Here, an engineered tunneling layer enhanced photocurrent multiplication through the impact ionization effect was proposed and experimentally demonstrated on the graphene/silicon heterojunction photodetectors. With considering the suitable band structure of the insulation material and their special defect states, an atomic layer deposition (ALD) prepared wide-bandgap insulating (WBI) layer of AlN was introduced into the interface of graphene/silicon heterojunction. The promoted tunneling process from this designed structure demonstrated that can effectively help the impact ionization with photogain not only for the regular minority carriers from silicon, but also for the novel hot carries from graphene. As a result, significantly enhanced photocurrent as well as simultaneously decreased dark current about one order were accomplished in this graphene/insulation/silicon (GIS) heterojunction devices with the optimized AlN thickness of ~15 nm compared to the conventional graphene/silicon (GS) devices. Specifically, at the reverse bias of −10 V, a 3.96-A W⁻¹ responsivity with the photogain of ~5.8 for the peak response under 850-nm light illumination, and a 1.03-A W⁻¹ responsivity with ∼3.5 photogain under the 365 nm ultraviolet (UV) illumination were realized, which are even remarkably higher than those in GIS devices with either Al₂O₃ or the commonly employed SiO₂ insulation layers. This work demonstrates a universal strategy to fabricate broadband, low-cost and high-performance photo-detecting devices towards the graphene-silicon optoelectronic integration.

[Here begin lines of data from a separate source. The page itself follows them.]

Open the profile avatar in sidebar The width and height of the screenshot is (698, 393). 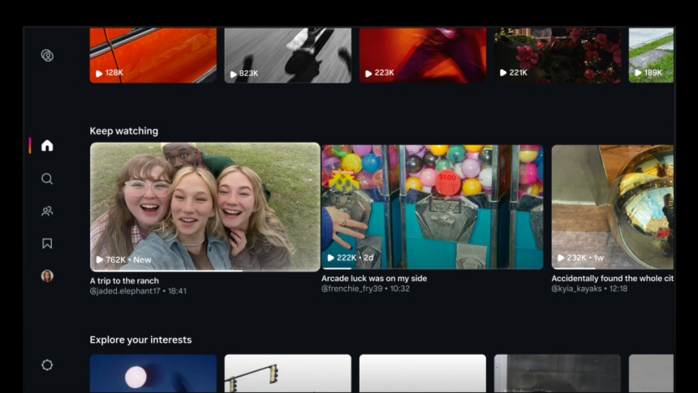pyautogui.click(x=47, y=276)
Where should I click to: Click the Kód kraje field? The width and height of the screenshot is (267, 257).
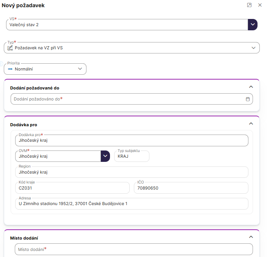pos(72,188)
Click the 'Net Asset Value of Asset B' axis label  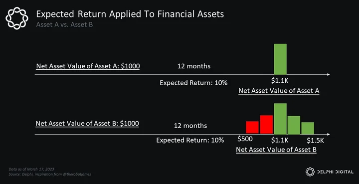[276, 150]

在这里，提出了一种通过碰撞电离效应增强光电流倍增的工程隧道层，并在石墨烯/硅异质结光电探测器上进行了实验证明。考虑到绝缘材料合适的能带结构及其特殊的缺陷态，将原子层沉积（ALD）制备的氮化铝宽带隙绝缘（WBI）层引入石墨烯/硅异质结的界面。这种设计结构所促进的隧穿过程表明，不仅可以有效地帮助来自硅的常规少数载流子的光增益碰撞电离，还可以有效地帮助来自石墨烯的新型热载流子。因此，与传统的石墨烯/硅 (GS) 器件相比，这种石墨烯/绝缘体/硅 (GIS) 异质结器件具有约 15 nm 的优化 AlN 厚度，显着增强了光电流并同时降低了大约一个数量级的暗电流。具体而言，在 -10 V 的反向偏压下，3.96-A W^-1响应率在 850 nm 光照射下的峰值响应为 ~5.8，在365 nm 紫外 (UV) 光照下实现了 1.03-A W ^-1响应率和~ 3.5 光增益，甚至显着高于GIS 设备中的那些具有 Al ₂ O ₃或常用的 SiO ₂绝缘层。这项工作展示了制造宽带、低成本和高性能光电检测器件以实现石墨烯-硅光电集成的通用策略。